Stored items:
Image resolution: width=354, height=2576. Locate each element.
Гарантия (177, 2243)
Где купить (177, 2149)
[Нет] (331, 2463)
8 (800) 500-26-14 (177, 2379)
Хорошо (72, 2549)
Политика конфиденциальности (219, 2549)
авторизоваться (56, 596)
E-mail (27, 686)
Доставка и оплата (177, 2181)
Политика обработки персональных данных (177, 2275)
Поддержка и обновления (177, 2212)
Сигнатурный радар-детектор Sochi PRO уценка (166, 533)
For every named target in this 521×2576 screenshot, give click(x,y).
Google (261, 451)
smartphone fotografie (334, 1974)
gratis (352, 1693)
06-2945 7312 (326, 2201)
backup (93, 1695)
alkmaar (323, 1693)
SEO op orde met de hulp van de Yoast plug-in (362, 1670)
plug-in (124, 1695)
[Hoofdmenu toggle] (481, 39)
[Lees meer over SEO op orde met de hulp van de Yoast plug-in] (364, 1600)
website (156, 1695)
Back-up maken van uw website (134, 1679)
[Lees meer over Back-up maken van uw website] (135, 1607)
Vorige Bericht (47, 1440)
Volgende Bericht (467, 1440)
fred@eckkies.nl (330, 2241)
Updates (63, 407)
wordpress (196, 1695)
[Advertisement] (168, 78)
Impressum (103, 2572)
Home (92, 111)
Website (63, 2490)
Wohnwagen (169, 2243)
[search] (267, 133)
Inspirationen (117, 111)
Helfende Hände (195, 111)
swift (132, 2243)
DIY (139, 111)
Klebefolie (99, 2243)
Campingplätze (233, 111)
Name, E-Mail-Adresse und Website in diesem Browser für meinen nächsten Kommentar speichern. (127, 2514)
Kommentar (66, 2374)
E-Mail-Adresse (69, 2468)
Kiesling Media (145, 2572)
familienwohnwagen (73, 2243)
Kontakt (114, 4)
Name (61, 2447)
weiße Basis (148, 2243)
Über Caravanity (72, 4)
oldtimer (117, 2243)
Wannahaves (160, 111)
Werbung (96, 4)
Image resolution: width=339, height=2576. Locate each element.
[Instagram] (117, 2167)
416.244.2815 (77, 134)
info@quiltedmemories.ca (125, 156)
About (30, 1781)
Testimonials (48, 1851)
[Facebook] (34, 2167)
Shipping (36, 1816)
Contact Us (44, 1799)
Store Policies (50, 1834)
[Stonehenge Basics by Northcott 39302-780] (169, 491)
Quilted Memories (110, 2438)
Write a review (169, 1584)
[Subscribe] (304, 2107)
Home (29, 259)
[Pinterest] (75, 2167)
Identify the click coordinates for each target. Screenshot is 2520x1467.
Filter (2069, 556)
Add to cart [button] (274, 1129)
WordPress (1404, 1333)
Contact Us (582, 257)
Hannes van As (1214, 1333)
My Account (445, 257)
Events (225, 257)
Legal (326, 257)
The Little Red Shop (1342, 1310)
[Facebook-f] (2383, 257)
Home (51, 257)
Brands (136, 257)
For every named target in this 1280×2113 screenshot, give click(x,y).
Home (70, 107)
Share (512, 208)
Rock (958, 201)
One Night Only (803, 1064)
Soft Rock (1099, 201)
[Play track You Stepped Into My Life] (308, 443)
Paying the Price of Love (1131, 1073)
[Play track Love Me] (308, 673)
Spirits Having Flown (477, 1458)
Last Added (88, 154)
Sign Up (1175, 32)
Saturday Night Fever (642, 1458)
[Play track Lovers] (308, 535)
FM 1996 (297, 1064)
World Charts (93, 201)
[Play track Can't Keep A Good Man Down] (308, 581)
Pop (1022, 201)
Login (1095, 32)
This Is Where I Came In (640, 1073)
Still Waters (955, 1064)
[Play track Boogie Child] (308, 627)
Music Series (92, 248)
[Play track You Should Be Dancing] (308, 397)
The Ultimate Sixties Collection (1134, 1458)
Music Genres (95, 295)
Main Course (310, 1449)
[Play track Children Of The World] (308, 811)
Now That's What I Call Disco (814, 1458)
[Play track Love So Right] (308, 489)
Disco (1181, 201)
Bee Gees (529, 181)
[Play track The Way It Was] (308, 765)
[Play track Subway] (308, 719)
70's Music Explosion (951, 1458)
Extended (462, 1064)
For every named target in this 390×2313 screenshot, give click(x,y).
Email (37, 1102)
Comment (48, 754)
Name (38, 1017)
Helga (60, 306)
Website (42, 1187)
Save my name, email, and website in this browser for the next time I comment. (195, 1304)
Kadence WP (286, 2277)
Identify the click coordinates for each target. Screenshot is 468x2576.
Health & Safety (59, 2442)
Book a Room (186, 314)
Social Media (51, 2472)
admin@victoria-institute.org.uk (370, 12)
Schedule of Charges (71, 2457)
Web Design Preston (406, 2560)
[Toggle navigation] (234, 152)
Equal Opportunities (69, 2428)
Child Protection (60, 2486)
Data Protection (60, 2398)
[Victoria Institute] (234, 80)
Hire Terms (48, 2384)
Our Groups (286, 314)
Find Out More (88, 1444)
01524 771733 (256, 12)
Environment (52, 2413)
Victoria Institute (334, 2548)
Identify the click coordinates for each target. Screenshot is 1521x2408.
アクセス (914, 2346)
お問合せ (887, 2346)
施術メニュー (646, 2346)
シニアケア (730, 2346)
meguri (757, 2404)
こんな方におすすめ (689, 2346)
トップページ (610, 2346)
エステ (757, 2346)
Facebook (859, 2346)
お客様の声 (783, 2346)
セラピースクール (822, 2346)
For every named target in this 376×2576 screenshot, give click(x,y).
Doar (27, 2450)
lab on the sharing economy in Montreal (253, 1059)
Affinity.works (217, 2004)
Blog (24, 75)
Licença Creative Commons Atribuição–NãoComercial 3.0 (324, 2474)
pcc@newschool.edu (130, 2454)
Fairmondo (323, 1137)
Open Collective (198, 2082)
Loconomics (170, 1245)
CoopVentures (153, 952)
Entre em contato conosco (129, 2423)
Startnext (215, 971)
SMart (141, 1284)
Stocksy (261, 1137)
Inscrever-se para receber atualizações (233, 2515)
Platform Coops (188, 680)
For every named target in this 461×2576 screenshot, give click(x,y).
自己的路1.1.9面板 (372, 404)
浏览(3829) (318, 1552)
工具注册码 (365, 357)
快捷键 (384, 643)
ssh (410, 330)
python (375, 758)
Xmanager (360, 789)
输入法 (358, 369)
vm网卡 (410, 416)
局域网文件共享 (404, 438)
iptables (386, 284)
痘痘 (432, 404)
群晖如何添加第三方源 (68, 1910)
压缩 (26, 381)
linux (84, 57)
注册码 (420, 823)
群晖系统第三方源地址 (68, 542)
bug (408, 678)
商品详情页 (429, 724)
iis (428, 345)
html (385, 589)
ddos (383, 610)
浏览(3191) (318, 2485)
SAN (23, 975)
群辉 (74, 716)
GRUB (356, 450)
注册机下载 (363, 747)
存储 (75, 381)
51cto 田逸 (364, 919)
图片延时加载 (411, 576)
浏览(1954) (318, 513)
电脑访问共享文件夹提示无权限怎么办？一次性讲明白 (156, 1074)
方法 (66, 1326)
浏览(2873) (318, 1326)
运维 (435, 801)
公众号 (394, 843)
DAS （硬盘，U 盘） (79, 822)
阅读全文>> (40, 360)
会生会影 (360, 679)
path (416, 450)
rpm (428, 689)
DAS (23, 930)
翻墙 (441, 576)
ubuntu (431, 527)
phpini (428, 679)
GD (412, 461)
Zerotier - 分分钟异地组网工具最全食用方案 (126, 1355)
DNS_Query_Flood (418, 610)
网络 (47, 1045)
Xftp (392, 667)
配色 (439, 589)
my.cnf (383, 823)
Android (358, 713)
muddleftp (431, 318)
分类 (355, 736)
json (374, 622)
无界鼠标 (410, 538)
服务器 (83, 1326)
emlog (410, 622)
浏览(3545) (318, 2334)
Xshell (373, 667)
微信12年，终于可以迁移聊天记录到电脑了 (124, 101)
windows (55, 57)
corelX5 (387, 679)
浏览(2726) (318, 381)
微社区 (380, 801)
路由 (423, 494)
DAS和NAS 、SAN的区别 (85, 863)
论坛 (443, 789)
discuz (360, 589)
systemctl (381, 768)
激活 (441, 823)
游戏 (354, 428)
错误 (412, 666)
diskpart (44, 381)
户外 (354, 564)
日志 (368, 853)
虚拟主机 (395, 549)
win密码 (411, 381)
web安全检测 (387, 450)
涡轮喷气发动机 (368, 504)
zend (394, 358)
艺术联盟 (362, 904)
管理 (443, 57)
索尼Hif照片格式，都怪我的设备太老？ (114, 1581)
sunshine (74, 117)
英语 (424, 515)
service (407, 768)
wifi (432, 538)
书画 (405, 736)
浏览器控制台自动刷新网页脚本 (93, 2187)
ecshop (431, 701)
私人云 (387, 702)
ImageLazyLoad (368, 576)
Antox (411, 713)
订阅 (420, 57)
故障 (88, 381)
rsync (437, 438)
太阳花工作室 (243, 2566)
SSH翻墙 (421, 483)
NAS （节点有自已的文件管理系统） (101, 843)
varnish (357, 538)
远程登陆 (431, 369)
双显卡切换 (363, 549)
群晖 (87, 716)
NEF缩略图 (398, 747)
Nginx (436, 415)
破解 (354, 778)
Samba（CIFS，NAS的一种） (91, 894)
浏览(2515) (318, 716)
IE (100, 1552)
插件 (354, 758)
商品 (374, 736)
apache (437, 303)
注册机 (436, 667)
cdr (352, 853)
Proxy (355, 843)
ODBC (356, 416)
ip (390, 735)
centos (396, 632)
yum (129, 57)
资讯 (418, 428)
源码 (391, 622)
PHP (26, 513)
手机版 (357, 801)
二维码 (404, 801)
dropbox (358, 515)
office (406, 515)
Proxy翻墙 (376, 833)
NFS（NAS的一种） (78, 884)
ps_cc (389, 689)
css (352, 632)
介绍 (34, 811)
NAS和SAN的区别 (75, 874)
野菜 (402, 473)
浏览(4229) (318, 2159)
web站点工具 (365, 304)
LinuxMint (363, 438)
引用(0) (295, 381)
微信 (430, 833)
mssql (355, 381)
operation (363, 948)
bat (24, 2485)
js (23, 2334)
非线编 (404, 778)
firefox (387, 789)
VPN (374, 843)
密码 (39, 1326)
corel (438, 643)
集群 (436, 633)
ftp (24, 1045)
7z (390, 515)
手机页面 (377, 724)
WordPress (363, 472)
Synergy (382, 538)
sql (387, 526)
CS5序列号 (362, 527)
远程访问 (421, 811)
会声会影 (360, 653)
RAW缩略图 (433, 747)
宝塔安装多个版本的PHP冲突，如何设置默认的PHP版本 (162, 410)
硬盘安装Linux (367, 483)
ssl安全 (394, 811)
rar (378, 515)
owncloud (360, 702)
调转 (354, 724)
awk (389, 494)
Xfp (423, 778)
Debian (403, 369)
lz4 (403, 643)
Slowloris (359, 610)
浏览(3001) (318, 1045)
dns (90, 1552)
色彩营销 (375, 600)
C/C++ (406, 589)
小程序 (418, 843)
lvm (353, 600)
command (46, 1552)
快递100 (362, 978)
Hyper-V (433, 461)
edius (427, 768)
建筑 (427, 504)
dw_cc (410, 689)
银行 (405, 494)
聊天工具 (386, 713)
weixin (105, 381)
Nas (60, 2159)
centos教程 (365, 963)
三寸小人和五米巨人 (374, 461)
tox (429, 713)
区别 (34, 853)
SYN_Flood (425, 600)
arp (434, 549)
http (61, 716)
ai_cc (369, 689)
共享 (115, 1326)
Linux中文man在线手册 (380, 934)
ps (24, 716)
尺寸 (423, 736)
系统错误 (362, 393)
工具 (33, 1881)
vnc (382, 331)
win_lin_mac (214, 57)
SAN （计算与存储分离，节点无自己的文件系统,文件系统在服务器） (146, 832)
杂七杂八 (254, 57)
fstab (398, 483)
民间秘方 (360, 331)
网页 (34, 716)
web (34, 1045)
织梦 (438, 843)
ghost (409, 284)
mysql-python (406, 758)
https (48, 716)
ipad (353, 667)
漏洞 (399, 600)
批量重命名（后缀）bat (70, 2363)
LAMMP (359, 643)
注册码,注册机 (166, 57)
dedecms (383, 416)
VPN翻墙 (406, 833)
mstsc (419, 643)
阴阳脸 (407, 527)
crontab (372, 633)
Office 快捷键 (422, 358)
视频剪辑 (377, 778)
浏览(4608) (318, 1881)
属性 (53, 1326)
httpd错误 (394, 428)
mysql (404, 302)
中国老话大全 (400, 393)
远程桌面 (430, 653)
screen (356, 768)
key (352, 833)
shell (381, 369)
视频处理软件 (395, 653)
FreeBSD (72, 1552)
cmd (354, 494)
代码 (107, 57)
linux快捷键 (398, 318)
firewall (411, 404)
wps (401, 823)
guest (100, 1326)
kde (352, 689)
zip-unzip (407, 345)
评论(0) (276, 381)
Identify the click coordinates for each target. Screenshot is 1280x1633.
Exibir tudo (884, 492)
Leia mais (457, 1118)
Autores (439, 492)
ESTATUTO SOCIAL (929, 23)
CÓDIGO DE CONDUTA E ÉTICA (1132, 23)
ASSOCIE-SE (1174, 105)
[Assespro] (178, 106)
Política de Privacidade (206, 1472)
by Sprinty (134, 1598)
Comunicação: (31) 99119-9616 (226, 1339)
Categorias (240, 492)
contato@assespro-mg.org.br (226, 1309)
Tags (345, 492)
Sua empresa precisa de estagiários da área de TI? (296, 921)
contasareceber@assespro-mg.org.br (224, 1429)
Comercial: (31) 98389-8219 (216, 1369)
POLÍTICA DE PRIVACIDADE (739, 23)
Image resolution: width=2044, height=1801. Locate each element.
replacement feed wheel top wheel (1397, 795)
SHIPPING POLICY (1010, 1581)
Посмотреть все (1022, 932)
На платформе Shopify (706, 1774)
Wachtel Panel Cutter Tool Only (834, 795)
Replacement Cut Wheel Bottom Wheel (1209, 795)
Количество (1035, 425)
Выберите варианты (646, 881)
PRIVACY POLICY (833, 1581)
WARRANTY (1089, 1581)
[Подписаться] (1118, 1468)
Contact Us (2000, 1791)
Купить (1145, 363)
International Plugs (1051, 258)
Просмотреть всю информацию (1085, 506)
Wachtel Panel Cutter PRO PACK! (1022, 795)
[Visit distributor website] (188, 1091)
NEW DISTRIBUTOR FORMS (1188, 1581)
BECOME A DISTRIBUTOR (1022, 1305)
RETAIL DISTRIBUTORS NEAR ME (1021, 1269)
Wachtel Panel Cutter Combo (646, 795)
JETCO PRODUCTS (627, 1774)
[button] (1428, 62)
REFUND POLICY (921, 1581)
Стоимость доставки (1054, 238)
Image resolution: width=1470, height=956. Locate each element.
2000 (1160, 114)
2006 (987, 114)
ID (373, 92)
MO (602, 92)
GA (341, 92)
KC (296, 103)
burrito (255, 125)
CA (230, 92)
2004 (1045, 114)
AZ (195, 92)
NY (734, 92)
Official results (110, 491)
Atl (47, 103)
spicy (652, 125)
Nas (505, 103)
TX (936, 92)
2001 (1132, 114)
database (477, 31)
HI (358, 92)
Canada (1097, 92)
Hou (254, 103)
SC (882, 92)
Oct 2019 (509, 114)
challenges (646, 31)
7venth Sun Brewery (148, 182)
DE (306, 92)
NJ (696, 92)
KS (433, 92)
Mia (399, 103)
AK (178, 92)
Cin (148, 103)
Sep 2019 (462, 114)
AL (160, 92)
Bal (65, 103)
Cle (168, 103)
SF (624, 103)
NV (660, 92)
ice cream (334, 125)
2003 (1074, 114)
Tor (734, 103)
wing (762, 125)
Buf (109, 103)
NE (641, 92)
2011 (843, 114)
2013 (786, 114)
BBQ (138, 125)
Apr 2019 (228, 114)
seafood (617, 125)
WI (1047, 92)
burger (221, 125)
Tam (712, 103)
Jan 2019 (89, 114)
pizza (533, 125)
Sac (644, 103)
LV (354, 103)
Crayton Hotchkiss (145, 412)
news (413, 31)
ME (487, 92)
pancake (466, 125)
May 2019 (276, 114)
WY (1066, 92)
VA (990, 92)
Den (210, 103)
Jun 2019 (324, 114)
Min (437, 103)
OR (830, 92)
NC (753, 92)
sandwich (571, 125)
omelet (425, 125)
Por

Instructions for the task:
From the records above, copy out the line with "E-mail (27, 686)", the line with "[Pinterest] (75, 2167)", and every line between them, word for word.

Finished exercise:
E-mail (27, 686)
Доставка и оплата (177, 2181)
Политика обработки персональных данных (177, 2275)
Поддержка и обновления (177, 2212)
Сигнатурный радар-детектор Sochi PRO уценка (166, 533)
For every named target in this 521×2576 screenshot, give click(x,y).
Google (261, 451)
smartphone fotografie (334, 1974)
gratis (352, 1693)
06-2945 7312 (326, 2201)
backup (93, 1695)
alkmaar (323, 1693)
SEO op orde met de hulp van de Yoast plug-in (362, 1670)
plug-in (124, 1695)
[Hoofdmenu toggle] (481, 39)
[Lees meer over SEO op orde met de hulp van de Yoast plug-in] (364, 1600)
website (156, 1695)
Back-up maken van uw website (134, 1679)
[Lees meer over Back-up maken van uw website] (135, 1607)
Vorige Bericht (47, 1440)
Volgende Bericht (467, 1440)
fred@eckkies.nl (330, 2241)
Updates (63, 407)
wordpress (196, 1695)
[Advertisement] (168, 78)
Impressum (103, 2572)
Home (92, 111)
Website (63, 2490)
Wohnwagen (169, 2243)
[search] (267, 133)
Inspirationen (117, 111)
Helfende Hände (195, 111)
swift (132, 2243)
DIY (139, 111)
Klebefolie (99, 2243)
Campingplätze (233, 111)
Name, E-Mail-Adresse und Website in diesem Browser für meinen nächsten Kommentar speichern. (127, 2514)
Kommentar (66, 2374)
E-Mail-Adresse (69, 2468)
Kiesling Media (145, 2572)
familienwohnwagen (73, 2243)
Kontakt (114, 4)
Name (61, 2447)
weiße Basis (148, 2243)
Über Caravanity (72, 4)
oldtimer (117, 2243)
Wannahaves (160, 111)
Werbung (96, 4)
Image resolution: width=339, height=2576. Locate each element.
[Instagram] (117, 2167)
416.244.2815 (77, 134)
info@quiltedmemories.ca (125, 156)
About (30, 1781)
Testimonials (48, 1851)
[Facebook] (34, 2167)
Shipping (36, 1816)
Contact Us (44, 1799)
Store Policies (50, 1834)
[Stonehenge Basics by Northcott 39302-780] (169, 491)
Quilted Memories (110, 2438)
Write a review (169, 1584)
[Subscribe] (304, 2107)
Home (29, 259)
[Pinterest] (75, 2167)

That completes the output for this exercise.